Materials Design and Model based Characterization: Leveraging simulation-based approaches to innovate, design, and evaluate novel sustainable cementitious composites and other building materials. This includes enhancing properties such as strength and durability, with a specific focus on improving performance with reduced environmental impact.
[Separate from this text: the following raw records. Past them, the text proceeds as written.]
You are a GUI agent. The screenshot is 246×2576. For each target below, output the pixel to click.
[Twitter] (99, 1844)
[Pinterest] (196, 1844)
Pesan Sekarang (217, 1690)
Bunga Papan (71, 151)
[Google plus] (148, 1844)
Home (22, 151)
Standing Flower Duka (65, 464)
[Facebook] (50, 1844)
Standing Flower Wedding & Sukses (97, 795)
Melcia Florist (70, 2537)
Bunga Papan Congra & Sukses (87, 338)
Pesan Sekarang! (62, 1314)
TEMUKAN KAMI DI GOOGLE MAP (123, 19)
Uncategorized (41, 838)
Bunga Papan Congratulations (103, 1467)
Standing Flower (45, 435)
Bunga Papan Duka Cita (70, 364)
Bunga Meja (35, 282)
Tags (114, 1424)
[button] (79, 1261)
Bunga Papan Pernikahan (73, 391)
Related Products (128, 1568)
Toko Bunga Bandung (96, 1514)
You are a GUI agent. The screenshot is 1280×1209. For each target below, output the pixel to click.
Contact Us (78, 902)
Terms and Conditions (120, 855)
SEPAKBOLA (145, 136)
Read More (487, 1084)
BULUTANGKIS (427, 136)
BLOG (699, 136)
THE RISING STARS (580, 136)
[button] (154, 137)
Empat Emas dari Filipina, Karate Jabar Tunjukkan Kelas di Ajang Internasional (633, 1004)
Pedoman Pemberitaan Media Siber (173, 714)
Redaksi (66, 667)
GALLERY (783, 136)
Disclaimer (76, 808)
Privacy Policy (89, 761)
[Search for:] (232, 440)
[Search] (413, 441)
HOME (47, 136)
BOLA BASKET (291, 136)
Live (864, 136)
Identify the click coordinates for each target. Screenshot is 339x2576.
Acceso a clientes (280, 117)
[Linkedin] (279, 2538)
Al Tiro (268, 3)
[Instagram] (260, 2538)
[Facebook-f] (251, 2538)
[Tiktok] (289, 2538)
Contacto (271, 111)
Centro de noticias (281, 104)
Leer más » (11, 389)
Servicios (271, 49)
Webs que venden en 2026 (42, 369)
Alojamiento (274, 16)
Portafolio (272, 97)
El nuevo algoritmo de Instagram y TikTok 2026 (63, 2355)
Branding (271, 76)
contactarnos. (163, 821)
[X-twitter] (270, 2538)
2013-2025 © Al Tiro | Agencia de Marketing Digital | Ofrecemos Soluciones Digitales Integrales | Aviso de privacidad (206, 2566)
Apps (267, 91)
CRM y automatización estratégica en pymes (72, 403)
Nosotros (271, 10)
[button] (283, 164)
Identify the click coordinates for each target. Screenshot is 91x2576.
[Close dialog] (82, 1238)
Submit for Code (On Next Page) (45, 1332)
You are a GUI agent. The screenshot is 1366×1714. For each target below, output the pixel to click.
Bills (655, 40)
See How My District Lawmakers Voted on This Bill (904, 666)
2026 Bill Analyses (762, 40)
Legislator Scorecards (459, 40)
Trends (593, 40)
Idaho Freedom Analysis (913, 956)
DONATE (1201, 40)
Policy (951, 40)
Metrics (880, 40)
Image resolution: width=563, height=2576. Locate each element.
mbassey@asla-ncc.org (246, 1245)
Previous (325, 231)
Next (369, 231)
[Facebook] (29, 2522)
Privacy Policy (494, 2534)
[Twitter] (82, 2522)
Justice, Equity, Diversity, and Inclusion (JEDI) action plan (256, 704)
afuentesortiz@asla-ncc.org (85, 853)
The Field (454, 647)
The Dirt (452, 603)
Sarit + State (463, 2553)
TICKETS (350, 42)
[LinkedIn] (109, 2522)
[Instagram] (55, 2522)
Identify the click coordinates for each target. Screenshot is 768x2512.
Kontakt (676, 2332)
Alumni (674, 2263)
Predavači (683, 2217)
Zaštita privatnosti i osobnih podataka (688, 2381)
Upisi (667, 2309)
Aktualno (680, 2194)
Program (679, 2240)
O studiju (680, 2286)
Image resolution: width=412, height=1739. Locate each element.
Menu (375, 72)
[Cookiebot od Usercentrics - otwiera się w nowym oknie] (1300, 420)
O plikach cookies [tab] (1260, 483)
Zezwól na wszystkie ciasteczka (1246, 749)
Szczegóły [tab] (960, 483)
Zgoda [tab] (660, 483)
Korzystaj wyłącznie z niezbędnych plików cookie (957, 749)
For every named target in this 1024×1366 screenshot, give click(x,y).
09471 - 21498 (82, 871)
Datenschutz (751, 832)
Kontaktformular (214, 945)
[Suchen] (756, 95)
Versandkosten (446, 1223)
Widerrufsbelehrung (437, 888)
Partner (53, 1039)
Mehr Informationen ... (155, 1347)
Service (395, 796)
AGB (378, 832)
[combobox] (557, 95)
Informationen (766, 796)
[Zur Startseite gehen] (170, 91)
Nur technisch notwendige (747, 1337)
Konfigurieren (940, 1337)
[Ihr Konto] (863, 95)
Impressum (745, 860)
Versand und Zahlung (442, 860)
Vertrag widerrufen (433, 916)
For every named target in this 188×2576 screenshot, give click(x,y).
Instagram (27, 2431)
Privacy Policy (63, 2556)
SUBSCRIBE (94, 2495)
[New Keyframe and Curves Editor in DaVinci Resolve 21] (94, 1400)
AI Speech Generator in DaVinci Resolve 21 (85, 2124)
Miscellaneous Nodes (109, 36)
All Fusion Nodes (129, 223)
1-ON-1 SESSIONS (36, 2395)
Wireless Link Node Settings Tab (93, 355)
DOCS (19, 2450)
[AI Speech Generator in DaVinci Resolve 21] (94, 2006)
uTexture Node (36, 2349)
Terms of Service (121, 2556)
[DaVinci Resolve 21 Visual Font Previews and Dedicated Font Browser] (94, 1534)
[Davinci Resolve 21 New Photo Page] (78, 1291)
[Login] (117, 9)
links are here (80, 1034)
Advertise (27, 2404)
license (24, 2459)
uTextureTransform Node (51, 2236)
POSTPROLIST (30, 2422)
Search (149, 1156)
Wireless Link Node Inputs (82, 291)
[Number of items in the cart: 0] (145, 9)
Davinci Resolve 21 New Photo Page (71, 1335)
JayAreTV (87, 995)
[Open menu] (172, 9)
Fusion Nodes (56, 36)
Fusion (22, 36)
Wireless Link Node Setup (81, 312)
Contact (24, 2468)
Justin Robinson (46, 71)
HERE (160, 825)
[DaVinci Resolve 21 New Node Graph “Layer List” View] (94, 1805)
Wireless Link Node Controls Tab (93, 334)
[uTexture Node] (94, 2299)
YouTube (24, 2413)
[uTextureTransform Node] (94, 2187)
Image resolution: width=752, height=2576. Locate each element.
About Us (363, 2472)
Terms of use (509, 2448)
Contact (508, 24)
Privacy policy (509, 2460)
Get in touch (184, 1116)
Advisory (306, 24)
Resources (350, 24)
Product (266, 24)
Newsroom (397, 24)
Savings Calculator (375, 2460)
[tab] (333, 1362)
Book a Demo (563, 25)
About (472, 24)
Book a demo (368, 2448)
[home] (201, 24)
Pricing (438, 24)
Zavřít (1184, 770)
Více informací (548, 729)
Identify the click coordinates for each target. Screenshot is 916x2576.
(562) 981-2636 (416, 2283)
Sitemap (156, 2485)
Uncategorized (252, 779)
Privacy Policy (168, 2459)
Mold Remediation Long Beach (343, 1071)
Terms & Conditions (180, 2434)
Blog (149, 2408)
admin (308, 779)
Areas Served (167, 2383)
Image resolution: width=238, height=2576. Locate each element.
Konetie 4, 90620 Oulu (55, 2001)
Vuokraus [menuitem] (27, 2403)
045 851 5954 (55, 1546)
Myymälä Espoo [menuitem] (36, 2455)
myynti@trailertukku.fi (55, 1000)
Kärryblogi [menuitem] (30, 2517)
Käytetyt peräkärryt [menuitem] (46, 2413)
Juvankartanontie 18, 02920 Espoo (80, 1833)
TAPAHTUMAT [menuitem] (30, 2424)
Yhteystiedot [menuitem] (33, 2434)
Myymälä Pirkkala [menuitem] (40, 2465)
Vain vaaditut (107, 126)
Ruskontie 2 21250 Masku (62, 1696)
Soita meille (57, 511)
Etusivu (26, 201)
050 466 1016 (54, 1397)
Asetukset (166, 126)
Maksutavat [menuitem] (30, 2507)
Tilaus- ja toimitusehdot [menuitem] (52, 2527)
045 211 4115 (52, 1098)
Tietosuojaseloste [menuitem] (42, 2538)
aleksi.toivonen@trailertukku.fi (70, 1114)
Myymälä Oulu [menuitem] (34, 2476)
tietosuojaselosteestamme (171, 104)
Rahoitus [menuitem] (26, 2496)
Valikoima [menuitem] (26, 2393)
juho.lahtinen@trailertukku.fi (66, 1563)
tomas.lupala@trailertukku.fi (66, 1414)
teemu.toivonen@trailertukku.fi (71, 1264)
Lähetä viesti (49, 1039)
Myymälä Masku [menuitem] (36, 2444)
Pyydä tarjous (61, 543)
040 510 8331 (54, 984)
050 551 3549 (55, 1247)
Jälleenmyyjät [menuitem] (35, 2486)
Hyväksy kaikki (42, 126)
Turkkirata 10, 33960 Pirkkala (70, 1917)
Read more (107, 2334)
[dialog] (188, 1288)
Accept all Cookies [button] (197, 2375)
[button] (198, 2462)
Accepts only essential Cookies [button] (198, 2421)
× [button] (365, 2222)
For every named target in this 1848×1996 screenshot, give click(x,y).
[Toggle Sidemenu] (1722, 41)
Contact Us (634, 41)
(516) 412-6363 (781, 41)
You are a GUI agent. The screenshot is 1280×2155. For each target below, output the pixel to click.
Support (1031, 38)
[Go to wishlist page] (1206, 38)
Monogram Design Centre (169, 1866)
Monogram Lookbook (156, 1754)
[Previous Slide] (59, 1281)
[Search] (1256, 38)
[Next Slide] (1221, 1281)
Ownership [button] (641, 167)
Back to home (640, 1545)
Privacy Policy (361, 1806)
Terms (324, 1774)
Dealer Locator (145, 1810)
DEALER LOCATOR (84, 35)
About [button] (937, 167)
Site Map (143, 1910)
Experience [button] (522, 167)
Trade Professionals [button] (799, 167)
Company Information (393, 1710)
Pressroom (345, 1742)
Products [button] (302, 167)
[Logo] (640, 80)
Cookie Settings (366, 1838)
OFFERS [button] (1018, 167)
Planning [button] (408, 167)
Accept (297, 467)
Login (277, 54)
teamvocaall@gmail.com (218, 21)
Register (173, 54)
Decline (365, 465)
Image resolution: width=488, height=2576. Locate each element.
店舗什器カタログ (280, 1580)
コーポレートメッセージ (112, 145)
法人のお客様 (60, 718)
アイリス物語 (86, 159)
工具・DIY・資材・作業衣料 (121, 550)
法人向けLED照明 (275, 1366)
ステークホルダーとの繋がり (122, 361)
Durability and Damage Prediction through Mechanics based Multiscale Modeling: Utilizing mechanics based multiscale modeling to accurately predict the behavior of concrete and assess the effects of various loadings on material durability, aiming to significantly extend thier lifespan.
2. Innovative Computational Techniques for Material Science:
Machine Learning for Efficient Simulations: Applying machine learning for model-order reduction to streamline complex simulations, enhancing efficiency without sacrificing accuracy.
Development of Novel Numerical Methods: Innovating in numerical methods (including Continuum Micromechanics, Voxel Finite Element Method, Finite-Cell Method, Lippmann-Schwinger-FFT, and the Lattice Boltzmann Method) for accurate scale-bridging simulations to improve predictive capabilities and analysis across different material scales.
Simulation of Non-equilibrium Processes: Employing Cellular-Potts models to simulate and understand the behavior of materials under non-equilibrium conditions, crucial for predicting complex microstructural evolution.
3. Data-Driven and AI-Enhanced Approaches for Material Innovation:
Harnessing extensive experimental datasets using machine learning to drive the development, characterization, and optimization of building materials.